Earlier this year, Kemp organised a BIM for Infrastructure Conference at the Royal Goegraphical Society as a special interest group of the Association for Geographic Information, UK, which was attended by over a hundred people from the construction and geospatial sectors. Based on the level of dialogue, recognition of common problems and the advantages of an integrated approach to solving them, Kemp thinks that we may be at the tipping point for the integration of these technologies. The vertical integration of companies like Trimble and Hexagon which are integrating geospatial into construction is further evidence that this trend is accelerating.
Kemp wasn’t the first one to speak on this topic. The need to integrate geospatial and engineering design has been gaining traction for some time now. At this year’s Geodesign Summit, organised by Esri, Carl Steinitz of Harvard’s Department of Landscape Architecture made the case that addressing the key global issues will require a new level of cross-disciplinary collaboration: “It is clear that for serious societal and environmental issues, designing for change cannot be a solitary activity. Rather, it is inevitably a collaborative endeavour, with participants from various design professions and geographic sciences, linked by technology from several locations for rapid communication and feedback, and reliant on transparent communication with the people of the place who are also direct participants.”
Building information modelling
One of the major technology trends that is set to transform the world’s construction industry is building information modelling (BIM). A widely recognised definition of BIM is: “it is a digital representation of physical and functional characteristics of a facility creating a shared knowledge resource for information about it forming a reliable basis for decisions during its life cycle, from earliest conception to demolition.”

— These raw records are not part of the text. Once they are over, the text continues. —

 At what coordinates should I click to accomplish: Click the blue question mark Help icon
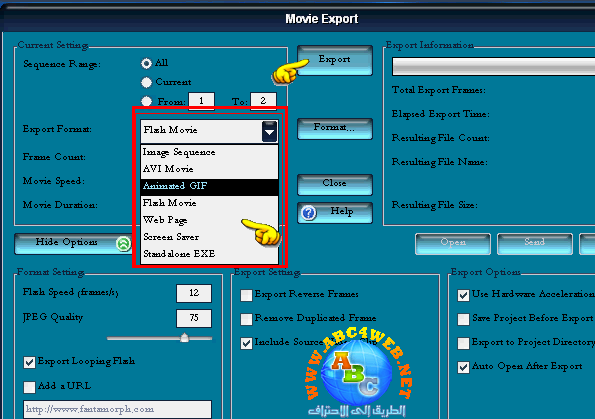309,213
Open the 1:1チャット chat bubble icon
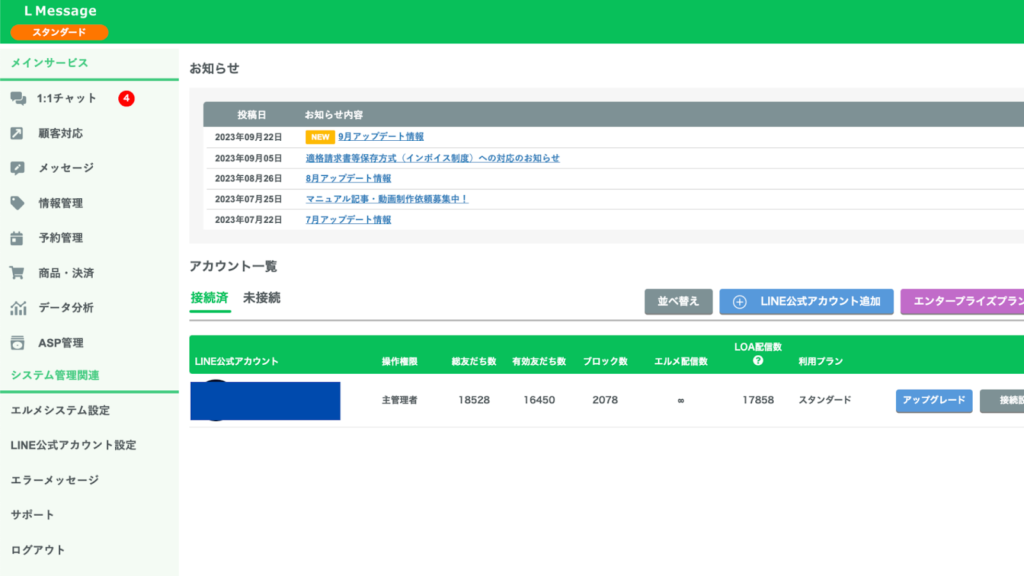 point(17,98)
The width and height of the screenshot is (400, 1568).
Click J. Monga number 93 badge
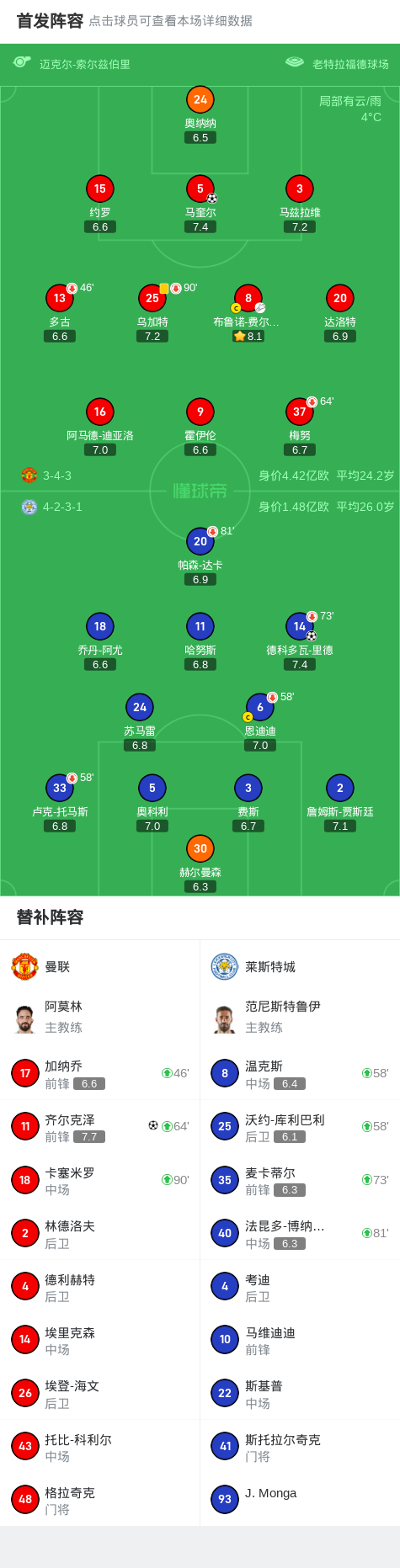(x=225, y=1499)
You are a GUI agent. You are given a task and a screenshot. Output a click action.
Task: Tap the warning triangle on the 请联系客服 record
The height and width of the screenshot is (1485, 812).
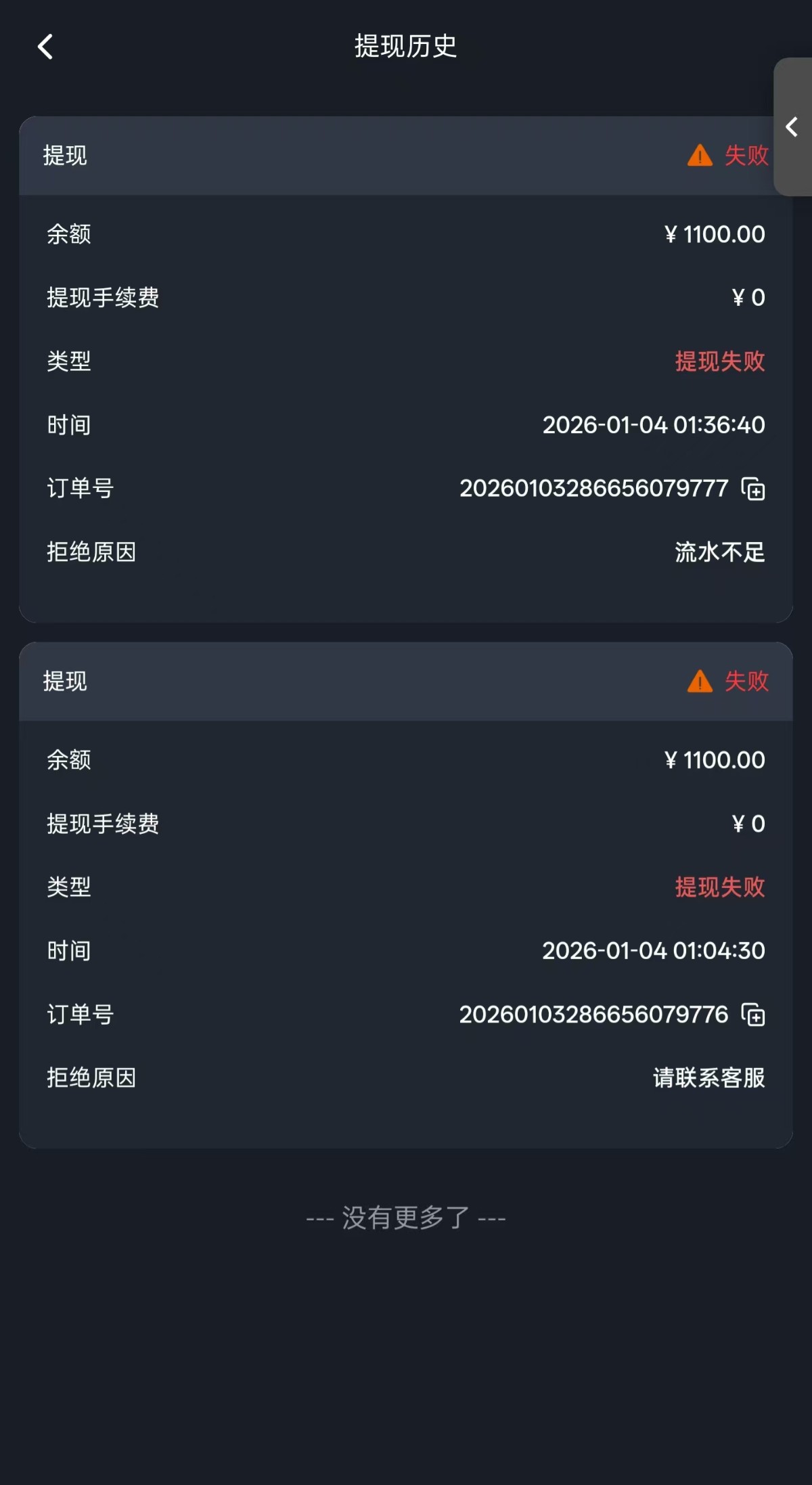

In practice, BIM is a set of technologies and processes that lead to better outcomes at different stages of the construction life-cycle — from conceptual planning, design and engineering, procurement and construction, commissioning, operations and maintenance, and disposal/demolition. BIM originally was applied to buildings, hence the ‘B’, but has now been generalised to include infrastructure.
Global BIM adoption
The adoption of BIM processes and technologies is a major trend that has been gathering steam over the last decade, motivated by the need for better outcomes. According to McGraw-Hill Construction, the overall adoption of BIM has increased from 17% in 2007 to 71% in 2012 in the US, registering a 45% growth over the last three years, or 400% growth over the last five years. In 2012, adoption by all categories of stakeholders increased as compared with 2009 (adoption by engineers and contractors increased by over 50%). Most respondents reported a positive return on investment in BIM with contractors (74%), owners (67%), and architects (65%) reporting the highest proportion of positive return on investment.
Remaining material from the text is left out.